• [What the task requires] Replace "screenshot" with "capture" in the records, starting at the beginning and ending at the line that contains "Obchodní podmínky [Otevře". Rewrite only those lines, with nothing else changed.

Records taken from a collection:

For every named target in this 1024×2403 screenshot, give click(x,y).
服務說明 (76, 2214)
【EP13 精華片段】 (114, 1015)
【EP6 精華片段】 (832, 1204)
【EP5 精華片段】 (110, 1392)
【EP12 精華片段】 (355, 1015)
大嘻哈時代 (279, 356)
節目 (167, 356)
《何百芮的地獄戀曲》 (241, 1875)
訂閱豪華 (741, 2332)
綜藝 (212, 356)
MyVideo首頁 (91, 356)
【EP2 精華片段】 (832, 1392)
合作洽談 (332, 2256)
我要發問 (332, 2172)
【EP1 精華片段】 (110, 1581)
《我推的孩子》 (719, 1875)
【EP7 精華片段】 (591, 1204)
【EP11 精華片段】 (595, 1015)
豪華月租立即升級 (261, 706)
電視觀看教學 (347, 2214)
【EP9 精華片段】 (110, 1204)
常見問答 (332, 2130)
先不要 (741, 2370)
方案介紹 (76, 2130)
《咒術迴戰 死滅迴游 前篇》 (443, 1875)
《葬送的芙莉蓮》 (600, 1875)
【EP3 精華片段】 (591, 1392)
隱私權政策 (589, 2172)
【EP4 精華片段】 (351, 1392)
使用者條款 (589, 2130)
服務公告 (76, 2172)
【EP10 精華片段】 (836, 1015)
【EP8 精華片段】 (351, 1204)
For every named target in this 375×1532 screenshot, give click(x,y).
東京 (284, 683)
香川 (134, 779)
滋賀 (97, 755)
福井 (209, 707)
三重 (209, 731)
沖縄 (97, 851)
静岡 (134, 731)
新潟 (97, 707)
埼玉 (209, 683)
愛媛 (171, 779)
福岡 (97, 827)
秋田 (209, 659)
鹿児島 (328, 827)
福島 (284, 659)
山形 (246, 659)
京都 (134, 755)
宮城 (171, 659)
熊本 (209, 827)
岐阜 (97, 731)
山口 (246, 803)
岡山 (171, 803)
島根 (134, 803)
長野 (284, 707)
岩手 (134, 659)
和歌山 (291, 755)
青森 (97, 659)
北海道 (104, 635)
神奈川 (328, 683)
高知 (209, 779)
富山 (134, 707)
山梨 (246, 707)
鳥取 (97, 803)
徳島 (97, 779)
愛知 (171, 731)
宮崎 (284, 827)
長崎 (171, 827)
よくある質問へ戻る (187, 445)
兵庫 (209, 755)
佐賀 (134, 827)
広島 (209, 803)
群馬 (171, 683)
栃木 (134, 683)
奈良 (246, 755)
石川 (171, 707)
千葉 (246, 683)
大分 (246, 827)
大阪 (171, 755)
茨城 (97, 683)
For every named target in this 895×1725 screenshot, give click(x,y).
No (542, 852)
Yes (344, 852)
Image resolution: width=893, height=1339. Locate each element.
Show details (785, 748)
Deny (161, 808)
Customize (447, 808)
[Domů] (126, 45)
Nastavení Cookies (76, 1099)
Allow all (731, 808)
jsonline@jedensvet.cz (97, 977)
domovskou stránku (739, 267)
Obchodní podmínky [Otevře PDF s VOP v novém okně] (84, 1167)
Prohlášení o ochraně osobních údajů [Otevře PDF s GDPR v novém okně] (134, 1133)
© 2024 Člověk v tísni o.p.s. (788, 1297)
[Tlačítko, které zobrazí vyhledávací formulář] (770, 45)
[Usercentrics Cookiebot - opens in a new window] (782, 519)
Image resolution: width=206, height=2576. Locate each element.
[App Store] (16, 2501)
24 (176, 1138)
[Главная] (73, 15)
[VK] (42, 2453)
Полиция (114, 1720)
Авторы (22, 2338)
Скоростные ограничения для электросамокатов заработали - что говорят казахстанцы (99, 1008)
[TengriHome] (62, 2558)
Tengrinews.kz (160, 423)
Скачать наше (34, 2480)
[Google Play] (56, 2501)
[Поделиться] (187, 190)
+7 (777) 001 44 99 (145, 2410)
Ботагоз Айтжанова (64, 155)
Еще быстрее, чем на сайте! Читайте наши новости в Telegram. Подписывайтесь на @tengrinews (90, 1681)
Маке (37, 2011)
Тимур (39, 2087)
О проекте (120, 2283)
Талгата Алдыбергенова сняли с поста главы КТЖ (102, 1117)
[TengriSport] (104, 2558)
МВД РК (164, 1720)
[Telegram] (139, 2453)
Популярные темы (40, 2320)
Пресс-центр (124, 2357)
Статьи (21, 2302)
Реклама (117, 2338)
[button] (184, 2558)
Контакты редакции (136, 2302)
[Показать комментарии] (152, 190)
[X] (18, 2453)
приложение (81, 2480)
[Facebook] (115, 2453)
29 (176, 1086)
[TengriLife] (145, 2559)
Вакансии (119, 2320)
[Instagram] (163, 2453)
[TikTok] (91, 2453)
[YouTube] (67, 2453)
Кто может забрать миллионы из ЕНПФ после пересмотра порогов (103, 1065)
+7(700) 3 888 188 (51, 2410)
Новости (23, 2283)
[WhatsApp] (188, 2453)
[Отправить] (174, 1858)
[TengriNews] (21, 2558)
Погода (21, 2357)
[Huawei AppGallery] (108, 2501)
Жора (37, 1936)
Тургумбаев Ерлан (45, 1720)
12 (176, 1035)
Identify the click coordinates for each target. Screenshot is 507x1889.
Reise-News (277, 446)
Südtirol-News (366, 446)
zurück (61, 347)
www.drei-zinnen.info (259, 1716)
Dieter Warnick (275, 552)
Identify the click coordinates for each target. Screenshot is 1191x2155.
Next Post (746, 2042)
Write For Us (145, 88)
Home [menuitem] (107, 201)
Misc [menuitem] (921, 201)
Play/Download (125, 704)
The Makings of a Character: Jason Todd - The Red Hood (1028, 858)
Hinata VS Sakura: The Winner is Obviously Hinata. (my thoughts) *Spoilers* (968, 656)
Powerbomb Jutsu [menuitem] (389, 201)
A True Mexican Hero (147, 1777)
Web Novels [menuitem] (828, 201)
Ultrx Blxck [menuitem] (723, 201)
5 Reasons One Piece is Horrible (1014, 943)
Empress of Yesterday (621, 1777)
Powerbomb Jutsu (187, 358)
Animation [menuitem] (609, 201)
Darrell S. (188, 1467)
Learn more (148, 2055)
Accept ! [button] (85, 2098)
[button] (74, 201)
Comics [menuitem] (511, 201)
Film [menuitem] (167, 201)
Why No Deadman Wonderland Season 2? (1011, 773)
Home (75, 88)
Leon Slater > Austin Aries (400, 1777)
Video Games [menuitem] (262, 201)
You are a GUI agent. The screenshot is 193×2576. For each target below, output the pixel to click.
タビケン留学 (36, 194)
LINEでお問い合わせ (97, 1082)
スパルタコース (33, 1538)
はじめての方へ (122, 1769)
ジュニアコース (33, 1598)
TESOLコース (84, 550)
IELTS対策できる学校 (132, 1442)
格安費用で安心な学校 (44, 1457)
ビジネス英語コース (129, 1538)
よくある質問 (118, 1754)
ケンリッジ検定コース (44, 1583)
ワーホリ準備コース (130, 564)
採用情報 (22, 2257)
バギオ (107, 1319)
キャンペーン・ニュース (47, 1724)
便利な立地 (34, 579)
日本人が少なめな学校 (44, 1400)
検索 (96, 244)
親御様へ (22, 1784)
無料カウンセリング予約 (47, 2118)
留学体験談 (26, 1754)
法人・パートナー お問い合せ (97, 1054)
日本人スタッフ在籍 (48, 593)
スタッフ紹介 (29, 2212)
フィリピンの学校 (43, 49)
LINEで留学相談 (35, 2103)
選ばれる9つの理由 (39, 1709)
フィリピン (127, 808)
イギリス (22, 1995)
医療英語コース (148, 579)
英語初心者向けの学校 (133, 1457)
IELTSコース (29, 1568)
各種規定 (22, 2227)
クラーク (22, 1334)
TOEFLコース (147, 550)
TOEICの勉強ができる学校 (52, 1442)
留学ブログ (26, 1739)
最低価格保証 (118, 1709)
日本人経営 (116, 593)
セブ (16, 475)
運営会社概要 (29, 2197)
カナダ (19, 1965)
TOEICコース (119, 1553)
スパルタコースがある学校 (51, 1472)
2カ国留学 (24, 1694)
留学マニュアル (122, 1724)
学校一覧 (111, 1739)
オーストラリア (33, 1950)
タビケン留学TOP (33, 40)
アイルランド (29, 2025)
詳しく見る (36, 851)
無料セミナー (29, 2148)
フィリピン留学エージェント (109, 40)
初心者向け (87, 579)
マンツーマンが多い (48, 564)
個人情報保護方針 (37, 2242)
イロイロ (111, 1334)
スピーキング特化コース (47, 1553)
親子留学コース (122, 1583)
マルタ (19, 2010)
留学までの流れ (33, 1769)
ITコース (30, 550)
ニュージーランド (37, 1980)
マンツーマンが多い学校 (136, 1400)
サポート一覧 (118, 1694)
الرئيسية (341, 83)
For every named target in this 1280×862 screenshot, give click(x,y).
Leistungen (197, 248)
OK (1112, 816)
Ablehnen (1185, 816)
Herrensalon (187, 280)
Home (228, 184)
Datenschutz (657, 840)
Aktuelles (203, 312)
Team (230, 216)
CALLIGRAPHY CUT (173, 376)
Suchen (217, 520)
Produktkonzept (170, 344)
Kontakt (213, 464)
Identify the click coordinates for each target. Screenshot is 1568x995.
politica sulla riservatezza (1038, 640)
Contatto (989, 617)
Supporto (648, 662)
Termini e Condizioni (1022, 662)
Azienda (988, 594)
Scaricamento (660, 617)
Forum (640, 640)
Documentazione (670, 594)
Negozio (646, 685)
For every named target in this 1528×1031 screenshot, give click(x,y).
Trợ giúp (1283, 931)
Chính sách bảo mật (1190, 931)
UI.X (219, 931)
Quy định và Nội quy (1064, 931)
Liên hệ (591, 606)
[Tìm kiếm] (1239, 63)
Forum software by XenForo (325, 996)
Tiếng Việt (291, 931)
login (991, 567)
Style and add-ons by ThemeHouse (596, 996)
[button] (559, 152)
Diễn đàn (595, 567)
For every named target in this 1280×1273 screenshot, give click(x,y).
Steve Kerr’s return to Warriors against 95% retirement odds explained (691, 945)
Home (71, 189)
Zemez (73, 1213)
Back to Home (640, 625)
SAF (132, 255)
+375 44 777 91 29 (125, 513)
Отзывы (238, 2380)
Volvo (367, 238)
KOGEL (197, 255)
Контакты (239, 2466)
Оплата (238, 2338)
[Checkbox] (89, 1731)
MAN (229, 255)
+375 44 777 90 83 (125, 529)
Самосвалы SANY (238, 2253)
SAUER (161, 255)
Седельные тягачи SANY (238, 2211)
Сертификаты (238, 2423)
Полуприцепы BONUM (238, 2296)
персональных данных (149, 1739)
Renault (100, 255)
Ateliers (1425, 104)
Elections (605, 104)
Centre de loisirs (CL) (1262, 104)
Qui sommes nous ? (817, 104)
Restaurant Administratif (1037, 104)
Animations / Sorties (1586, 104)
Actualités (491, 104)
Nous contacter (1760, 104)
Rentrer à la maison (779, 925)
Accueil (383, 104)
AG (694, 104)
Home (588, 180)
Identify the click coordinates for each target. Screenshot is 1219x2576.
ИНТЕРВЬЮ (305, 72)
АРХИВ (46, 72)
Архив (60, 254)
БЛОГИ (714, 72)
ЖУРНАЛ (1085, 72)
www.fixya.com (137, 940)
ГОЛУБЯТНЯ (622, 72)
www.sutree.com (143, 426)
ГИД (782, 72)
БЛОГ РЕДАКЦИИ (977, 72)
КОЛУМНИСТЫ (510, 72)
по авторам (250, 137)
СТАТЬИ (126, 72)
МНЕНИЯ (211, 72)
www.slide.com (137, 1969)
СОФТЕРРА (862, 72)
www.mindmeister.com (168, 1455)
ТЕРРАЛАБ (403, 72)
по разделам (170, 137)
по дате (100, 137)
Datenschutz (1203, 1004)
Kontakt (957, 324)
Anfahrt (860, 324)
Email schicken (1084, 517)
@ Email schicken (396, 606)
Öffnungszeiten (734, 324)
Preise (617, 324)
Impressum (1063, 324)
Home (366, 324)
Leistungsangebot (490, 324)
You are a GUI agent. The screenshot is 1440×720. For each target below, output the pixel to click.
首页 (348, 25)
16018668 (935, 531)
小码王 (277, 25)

• [Output of the exercise]
For every named target in this 1024×2403 capture, give click(x,y).
服務說明 (76, 2214)
【EP13 精華片段】 (114, 1015)
【EP6 精華片段】 (832, 1204)
【EP5 精華片段】 (110, 1392)
【EP12 精華片段】 (355, 1015)
大嘻哈時代 (279, 356)
節目 (167, 356)
《何百芮的地獄戀曲》 (241, 1875)
訂閱豪華 (741, 2332)
綜藝 (212, 356)
MyVideo首頁 (91, 356)
【EP2 精華片段】 (832, 1392)
合作洽談 (332, 2256)
我要發問 (332, 2172)
【EP1 精華片段】 (110, 1581)
《我推的孩子》 (719, 1875)
【EP7 精華片段】 (591, 1204)
【EP11 精華片段】 (595, 1015)
豪華月租立即升級 (261, 706)
電視觀看教學 (347, 2214)
【EP9 精華片段】 (110, 1204)
常見問答 (332, 2130)
先不要 (741, 2370)
方案介紹 (76, 2130)
《咒術迴戰 死滅迴游 前篇》 (443, 1875)
《葬送的芙莉蓮》 (600, 1875)
【EP3 精華片段】 (591, 1392)
隱私權政策 (589, 2172)
【EP4 精華片段】 (351, 1392)
使用者條款 (589, 2130)
服務公告 (76, 2172)
【EP10 精華片段】 (836, 1015)
【EP8 精華片段】 (351, 1204)
For every named target in this 375×1532 capture, give click(x,y).
東京 (284, 683)
香川 (134, 779)
滋賀 (97, 755)
福井 (209, 707)
三重 (209, 731)
沖縄 (97, 851)
静岡 (134, 731)
新潟 (97, 707)
埼玉 (209, 683)
愛媛 (171, 779)
福岡 (97, 827)
秋田 (209, 659)
鹿児島 (328, 827)
福島 (284, 659)
山形 (246, 659)
京都 (134, 755)
宮城 (171, 659)
熊本 (209, 827)
岐阜 (97, 731)
山口 (246, 803)
岡山 (171, 803)
島根 (134, 803)
長野 (284, 707)
岩手 (134, 659)
和歌山 (291, 755)
青森 (97, 659)
北海道 (104, 635)
神奈川 (328, 683)
高知 (209, 779)
富山 (134, 707)
山梨 (246, 707)
鳥取 (97, 803)
徳島 (97, 779)
愛知 (171, 731)
宮崎 (284, 827)
長崎 (171, 827)
よくある質問へ戻る (187, 445)
兵庫 (209, 755)
佐賀 (134, 827)
広島 (209, 803)
群馬 (171, 683)
栃木 (134, 683)
奈良 (246, 755)
石川 (171, 707)
千葉 (246, 683)
大分 (246, 827)
大阪 (171, 755)
茨城 (97, 683)
For every named target in this 895×1725 capture, give click(x,y).
No (542, 852)
Yes (344, 852)
Image resolution: width=893, height=1339. Locate each element.
Show details (785, 748)
Deny (161, 808)
Customize (447, 808)
[Domů] (126, 45)
Nastavení Cookies (76, 1099)
Allow all (731, 808)
jsonline@jedensvet.cz (97, 977)
domovskou stránku (739, 267)
Obchodní podmínky [Otevře PDF s VOP v novém okně] (84, 1167)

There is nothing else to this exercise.